Weekly update!
I’m not dead, I’m just taking a nap.
It has been a little slow getting started, but slow and steady wins the race condition. My health is good and continues to improve, but I must admit, I am still a bit more physically tired than I thought; much of the time I set aside ended up going to getting some extra sleep that I needed and only realized when I tried to take off a few ‘easy’ days to work on this.
In the meantime, Joris has continued to tend to maintenance and git tickets, and we met again on Monday to discuss some of the more technical points of what the botan libraries needs next, and how to approach it. I’m getting to like having some help on this ![]()
As a result, I have a fairly concrete plan, that I will now elaborate.
The plan
There are two major needs for improving the botan-low library and producing the botan high library.
The first issue to solve that the low-level libraries are dependent on bytestring which isn’t the worst, but requires awkward / inefficient copying / marshalling between and adhering to the restrictions of garbage-collected bytestrings which is problematic for security reasons. Really, I’d like to make it operate over bytestring-like things, including primitives such as ByteArray#.

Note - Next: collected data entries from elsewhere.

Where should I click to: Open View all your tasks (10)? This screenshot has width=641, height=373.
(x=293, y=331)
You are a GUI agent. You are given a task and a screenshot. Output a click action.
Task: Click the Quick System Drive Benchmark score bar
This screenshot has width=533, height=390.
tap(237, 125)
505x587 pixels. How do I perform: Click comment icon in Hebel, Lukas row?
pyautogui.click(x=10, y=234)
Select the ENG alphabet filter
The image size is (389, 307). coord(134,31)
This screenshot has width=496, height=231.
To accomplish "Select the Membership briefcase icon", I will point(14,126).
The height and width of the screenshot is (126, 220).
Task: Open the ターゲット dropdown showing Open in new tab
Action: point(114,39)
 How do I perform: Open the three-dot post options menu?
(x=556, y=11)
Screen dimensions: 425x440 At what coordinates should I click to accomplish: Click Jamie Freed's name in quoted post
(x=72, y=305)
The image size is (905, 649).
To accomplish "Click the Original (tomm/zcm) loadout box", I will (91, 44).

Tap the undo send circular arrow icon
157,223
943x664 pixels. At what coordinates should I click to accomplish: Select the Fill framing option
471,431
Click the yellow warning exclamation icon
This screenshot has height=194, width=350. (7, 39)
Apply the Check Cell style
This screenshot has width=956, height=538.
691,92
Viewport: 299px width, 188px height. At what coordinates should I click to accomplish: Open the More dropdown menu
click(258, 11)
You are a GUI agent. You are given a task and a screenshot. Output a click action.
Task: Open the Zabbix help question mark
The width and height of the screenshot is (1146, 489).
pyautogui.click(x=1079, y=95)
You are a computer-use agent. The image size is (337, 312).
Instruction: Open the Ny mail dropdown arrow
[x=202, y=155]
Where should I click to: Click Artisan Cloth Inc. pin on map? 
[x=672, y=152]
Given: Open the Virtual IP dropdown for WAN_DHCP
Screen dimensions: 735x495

-- In other words, this sucks, even if we `type` alias things.
type Digest = ByteString
hash :: ByteString -> Digest
-- Can't do this without OverloadedStrings and explicit typing
hash "foo"
-- Definitely can't do this
hash "foo"# -- Unboxed literal!
-- I'd definitely prefer something like this, because then we could
hash :: (ByteArray ba) => ba -> Digest
NOTE: Speaking of unboxed things, see the note further down in
memory
Solving this problem is also needed for improving / making the low-level bindings consistent in terms of allocating memory buffers for the C API to fill; C has a lot of different patterns for allocating memory, passing arguments, and returning multiple data, so there are a lot of convenience functions in botan-low for “generating” bindings to various functions depending on what they are passed and how - essentially, it makes things like nested arrays easier to deal with, and vastly reduces the amount of duplicated code. All of this ahem memory management and is needed first.
NOTE: And it’s not just a
ByteArrayclass that we need. Memory management and allocation are both important to cryptography - the former deals with safely creating data in a secure place, and the latter deals with destroying it - because part of cryptography deals with how to hold secret information safely, both while allocating to and reading from memory. Yetmemorydoesn’t deal with allocators - more on that further below.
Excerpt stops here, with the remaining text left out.